L’ONU s’allie à un Qatari au profil controversé pour lutter contre la corruption
Les Nations unies ont signé un accord de lutte contre la corruption mondiale avec un ancien procureur du Qatar, Ali Bin Fetais Al-Marri. Bien connu de la Genève internationale, le magistrat est visé par plusieurs plaintes, notamment pour corruption et blanchiment.
L’annonce est passée quelque peu inaperçue. Le 4 novembre 2022 à Genève, le sous-secrétaire général de l’ONU, Nikhil Seth, a signé un partenariatLien externe avec l’Organisation mondiale des parlementaires contre la corruption (GOPAC), présidée par Ali Bin Fetais Al-Marri, ancien procureur général du Qatar.
L’accord de coopération, signé entre GOPAC et l’Institut des Nations Unies pour la formation et la recherche (UNITAR), vise à renforcer la lutte contre la corruption. Il prévoit la rédaction et la publication d’un manuel de «formation à la lutte contre la corruption à l’intention des parlementaires de tous les pays du monde», selon le communiqué de presse. Les responsables tiendront en 2023 et 2024 des ateliers de formation et des tables rondes «pour discuter de ce fléau endémique [la corruption] dans divers pays, échanger des expériences et proposer des moyens d’y remédier», selon le site d’information qna.org, qui a couvert l’événement de manière intensive.
Si l’initiative est louable, la décision de l’ONU de collaborer avec Ali Bin Fetais Al-Marri peut poser question. L’intégrité de ce magistrat de 58 ans, qui fut procureur général du Qatar de 2002 à 2021, a en effet été mise en cause à de nombreuses reprises ces dernières années, dans la presse internationale et des ouvrages consacrés à l’émirat. Il fait ou a fait l’objet de plusieurs plaintes, notamment en Suisse, en France, en Grande-Bretagne et aux États-Unis.
Le choix de GOPAC aussi interpelle.

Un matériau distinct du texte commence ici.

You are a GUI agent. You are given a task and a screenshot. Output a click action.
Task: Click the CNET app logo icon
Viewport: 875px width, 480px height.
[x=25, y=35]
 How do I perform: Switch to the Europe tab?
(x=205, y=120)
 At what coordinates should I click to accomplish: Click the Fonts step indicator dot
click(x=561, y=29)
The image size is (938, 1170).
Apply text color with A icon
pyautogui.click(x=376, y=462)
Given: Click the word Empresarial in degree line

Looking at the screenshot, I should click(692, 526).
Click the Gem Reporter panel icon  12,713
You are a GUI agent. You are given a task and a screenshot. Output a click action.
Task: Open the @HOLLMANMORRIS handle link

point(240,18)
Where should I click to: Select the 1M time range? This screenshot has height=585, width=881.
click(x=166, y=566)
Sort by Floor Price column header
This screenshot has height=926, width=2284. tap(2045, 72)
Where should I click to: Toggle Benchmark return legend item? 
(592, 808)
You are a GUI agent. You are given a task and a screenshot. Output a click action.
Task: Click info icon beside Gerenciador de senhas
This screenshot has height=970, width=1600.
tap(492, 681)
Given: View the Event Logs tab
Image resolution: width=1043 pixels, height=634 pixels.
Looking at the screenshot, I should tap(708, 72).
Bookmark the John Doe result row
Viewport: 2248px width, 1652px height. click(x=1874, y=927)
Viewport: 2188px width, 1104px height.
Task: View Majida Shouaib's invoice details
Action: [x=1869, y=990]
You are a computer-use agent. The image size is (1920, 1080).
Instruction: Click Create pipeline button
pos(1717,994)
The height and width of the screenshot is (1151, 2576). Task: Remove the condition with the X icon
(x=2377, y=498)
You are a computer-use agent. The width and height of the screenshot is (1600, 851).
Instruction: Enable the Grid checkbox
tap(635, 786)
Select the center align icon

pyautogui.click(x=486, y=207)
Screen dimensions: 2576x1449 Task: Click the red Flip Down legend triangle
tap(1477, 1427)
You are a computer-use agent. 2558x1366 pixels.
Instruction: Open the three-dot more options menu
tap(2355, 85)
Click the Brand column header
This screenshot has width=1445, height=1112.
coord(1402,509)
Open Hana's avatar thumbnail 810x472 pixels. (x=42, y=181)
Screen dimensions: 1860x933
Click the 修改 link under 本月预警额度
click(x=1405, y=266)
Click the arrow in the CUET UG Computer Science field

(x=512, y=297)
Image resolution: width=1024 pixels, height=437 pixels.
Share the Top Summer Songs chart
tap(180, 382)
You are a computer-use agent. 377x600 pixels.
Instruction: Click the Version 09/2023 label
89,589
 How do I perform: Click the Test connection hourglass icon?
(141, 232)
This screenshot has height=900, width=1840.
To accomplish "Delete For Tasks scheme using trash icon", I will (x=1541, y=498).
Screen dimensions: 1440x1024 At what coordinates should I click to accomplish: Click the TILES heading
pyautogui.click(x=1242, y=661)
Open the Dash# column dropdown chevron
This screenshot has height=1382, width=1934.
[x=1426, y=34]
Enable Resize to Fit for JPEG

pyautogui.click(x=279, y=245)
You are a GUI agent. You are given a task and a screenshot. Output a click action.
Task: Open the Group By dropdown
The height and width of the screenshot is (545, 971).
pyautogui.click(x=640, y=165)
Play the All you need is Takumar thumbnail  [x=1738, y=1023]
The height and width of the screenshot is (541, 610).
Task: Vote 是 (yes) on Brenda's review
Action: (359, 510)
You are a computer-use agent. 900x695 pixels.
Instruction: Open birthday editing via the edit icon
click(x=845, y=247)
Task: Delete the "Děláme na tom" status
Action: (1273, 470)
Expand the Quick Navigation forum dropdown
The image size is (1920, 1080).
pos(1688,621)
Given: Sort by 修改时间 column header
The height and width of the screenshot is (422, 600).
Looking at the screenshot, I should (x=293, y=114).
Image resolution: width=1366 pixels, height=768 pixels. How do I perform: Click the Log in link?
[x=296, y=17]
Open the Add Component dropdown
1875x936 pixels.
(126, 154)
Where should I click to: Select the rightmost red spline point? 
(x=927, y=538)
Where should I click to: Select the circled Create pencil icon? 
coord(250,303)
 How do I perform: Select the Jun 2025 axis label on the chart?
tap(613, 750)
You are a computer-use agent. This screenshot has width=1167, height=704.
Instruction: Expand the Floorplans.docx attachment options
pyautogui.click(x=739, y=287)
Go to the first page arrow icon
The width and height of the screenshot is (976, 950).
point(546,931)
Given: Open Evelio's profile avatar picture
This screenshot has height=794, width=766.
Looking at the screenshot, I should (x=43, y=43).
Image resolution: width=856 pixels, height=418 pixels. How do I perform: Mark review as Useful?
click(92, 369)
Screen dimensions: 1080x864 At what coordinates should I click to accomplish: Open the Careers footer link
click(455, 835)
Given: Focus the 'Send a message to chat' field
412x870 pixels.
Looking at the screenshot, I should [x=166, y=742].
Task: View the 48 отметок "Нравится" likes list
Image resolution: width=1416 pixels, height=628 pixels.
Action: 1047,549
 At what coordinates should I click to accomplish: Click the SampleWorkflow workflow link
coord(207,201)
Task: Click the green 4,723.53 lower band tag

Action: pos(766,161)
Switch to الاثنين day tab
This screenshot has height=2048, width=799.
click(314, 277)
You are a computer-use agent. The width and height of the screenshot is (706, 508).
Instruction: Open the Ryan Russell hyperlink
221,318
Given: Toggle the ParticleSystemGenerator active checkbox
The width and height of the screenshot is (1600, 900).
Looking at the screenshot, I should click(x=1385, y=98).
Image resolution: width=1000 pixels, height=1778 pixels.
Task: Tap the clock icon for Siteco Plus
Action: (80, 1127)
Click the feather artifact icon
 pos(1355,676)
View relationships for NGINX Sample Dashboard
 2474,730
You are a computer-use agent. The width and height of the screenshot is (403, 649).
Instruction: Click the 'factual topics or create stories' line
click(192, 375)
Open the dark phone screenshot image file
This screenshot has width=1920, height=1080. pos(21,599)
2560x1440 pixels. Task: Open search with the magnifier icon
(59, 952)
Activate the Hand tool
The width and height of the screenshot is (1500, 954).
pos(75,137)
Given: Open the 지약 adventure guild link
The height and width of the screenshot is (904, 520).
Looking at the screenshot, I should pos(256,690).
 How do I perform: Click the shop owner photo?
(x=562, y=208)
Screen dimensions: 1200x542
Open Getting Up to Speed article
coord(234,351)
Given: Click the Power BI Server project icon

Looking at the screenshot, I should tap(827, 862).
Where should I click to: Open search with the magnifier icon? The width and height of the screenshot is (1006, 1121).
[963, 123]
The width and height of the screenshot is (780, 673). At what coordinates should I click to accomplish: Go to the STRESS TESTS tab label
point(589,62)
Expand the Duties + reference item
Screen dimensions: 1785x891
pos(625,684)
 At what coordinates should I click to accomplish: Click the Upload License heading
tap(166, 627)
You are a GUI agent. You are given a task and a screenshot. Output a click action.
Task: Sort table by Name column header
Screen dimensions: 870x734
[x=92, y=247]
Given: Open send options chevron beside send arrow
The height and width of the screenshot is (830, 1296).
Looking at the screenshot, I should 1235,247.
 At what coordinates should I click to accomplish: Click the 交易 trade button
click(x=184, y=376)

Telle qu’elle se présente, cette organisation fondée en 2002 réunit 170 parlementaires de différents pays pour «lutter contre la corruption et pour la bonne gouvernance». Il n’existe toutefois que très peu d’informations sur ses activités depuis 20 ans. Son site webLien externe n’a pas été actualisé depuis 2011 «faute de moyens». A l’heure où nous écrivons ces lignes, ces simples phrases figurent en page d’accueil: «New website under development. Something interesting is coming!» (en français: «Nouveau site en cours de développement. Quelque chose d’intéressant va arriver!»).
Les deux demandes d’informations que nous avons adressées à l’UNITAR n’ont pas abouti.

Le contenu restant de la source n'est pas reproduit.